## Data excerpts
■ ■ ■
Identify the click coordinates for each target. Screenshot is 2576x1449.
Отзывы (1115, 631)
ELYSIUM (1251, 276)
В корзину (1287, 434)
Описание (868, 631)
■ ■ ■
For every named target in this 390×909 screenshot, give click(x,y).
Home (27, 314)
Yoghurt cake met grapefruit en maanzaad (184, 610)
■ ■ ■
## Your goal
Above this task is a listing. Restate, word for word and with nothing added, the lines from the one with "Identify the click" through the one with "Описание (868, 631)".

## Solution to this task
Identify the click coordinates for each target. Screenshot is 2576x1449.
Отзывы (1115, 631)
ELYSIUM (1251, 276)
В корзину (1287, 434)
Описание (868, 631)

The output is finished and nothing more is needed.